__ページ抜粋__.

--

途中、私が勝手に信頼をよせているLe yuséeさんの記事を読んだり、ガイドの音声解説にじっくり耳を傾けたりしながら、1枚1枚の絵を眺めていきます。(こんな時間を自分が持てている事にも感謝しつつ...)
今回はヘレーネが収集したゴッホ以外の画家の展示も多くあり、個人的にはスーラやシニャックに感激。視点が違うかもしれませんが、これらの額縁もアールデコ調でとっても恰好良かったのです。額も含めて受ける印象ってあると思うのですが皆さんはどうでしょうか。もっとよく見ておけば、そしてスケッチでも描いておけばよかったなぁ、と思う作品でした。後ほど求めた図録には(当たり前だけれど)このフレームがなくて残念…!

ゴッホについての私の知識はごく一般的なものでしかありません。
ひまわり、耳を切り落とした肖像画、星月夜に糸杉などの有名な作品群を知っていて、原田マハさんの「たゆたえども沈まず」からゴッホの人物像(またテオや家族との関係性など)を物語性を持って感じるようになったというう程度です。

私は識者ではないのであまり難しい事は考えず、好き勝手に絵を眺めます。
すると鑑賞時に時々自分勝手な妄想が働いてくる場合があります。そんなとき、その解釈がたとえ「合って」いなくてもその絵は自分の中で意味があるものに変化するのです。

その妄想が「サン=レミ療養院の庭」と題された絵を前にして、むくむくと立ち上がってきたのです。

目はキャンバスとその後ろの景色を追うのに忙しい。
白く垂れる花はニセアカシア?。風がさっきから芳香を運んでくる。
これが春だ。私が描きたい春に間に合ったのだ。
さっきから鳥がさかんに枝の上で囀っている。
鳥はみている。
私がキャンバスに前のめりになって描きつける姿を。

私は目の前に咲きこぼれる花々を、むせるほどの春の香りと喜びを。

--

__提供データ__.
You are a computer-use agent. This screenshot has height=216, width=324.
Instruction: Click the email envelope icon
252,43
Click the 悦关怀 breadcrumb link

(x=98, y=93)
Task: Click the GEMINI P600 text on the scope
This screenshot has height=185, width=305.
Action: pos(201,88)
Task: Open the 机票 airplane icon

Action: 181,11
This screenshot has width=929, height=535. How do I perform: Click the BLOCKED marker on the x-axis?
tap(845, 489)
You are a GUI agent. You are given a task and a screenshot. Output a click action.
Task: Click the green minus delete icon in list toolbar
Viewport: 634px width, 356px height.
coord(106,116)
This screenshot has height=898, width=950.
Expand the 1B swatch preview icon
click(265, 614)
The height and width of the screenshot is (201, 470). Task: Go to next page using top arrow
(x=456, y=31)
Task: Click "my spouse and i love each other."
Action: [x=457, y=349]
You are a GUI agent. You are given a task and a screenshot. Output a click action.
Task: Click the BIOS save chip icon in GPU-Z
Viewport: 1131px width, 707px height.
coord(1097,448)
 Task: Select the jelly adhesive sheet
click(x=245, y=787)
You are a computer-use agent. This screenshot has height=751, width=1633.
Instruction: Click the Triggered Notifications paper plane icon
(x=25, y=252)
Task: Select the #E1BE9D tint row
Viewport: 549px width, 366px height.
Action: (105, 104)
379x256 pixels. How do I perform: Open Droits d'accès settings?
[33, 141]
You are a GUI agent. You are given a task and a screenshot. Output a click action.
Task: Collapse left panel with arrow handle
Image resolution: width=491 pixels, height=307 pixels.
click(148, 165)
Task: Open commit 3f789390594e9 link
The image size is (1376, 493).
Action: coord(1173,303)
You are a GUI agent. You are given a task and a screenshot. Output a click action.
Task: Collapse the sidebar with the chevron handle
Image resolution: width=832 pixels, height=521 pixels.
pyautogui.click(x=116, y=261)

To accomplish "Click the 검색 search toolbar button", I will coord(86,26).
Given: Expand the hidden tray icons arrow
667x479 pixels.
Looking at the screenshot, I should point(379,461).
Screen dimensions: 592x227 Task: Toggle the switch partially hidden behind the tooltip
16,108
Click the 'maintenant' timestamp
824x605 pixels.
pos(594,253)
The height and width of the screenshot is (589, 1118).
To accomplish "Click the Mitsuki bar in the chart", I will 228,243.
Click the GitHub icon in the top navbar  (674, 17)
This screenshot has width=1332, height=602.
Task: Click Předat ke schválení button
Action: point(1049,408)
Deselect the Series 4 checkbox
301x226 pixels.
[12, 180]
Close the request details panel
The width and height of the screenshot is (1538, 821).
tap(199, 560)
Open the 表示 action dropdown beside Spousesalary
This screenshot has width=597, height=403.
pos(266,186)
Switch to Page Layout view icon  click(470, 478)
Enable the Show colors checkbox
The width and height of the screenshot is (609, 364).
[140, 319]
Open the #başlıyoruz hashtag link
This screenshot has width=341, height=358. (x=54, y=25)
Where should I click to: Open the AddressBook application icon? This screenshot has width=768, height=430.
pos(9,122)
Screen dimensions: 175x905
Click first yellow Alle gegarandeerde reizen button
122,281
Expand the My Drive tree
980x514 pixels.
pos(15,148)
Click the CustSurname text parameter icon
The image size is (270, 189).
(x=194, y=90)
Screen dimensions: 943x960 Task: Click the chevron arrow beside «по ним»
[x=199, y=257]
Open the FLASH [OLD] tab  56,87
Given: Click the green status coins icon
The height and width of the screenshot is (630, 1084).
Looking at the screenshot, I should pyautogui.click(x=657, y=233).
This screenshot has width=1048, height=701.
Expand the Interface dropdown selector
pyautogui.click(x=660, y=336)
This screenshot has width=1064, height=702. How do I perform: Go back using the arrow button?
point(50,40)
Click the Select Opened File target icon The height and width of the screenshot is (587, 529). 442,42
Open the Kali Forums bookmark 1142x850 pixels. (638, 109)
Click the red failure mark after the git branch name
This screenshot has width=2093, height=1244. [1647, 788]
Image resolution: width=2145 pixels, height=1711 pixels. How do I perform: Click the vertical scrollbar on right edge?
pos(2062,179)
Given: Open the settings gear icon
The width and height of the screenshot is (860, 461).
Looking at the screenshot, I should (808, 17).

--

__短い課題 1__. ページ抜粋で、筆者の妄想がむくむくと立ち上がってきたのは、何と題された絵の前ですか。
__短い課題 2__. ページ抜粋のうち、「私は識者ではないのであまり難しい事は考えず、好き勝手に絵を眺めます。」から「目はキャンバスとその後ろの景色を追うのに忙しい。」までを一字も変えずに書き写してください。

__正しい出力 1__. 「サン=レミ療養院の庭」

__正しい出力 2__.
私は識者ではないのであまり難しい事は考えず、好き勝手に絵を眺めます。
すると鑑賞時に時々自分勝手な妄想が働いてくる場合があります。そんなとき、その解釈がたとえ「合って」いなくてもその絵は自分の中で意味があるものに変化するのです。

その妄想が「サン=レミ療養院の庭」と題された絵を前にして、むくむくと立ち上がってきたのです。

目はキャンバスとその後ろの景色を追うのに忙しい。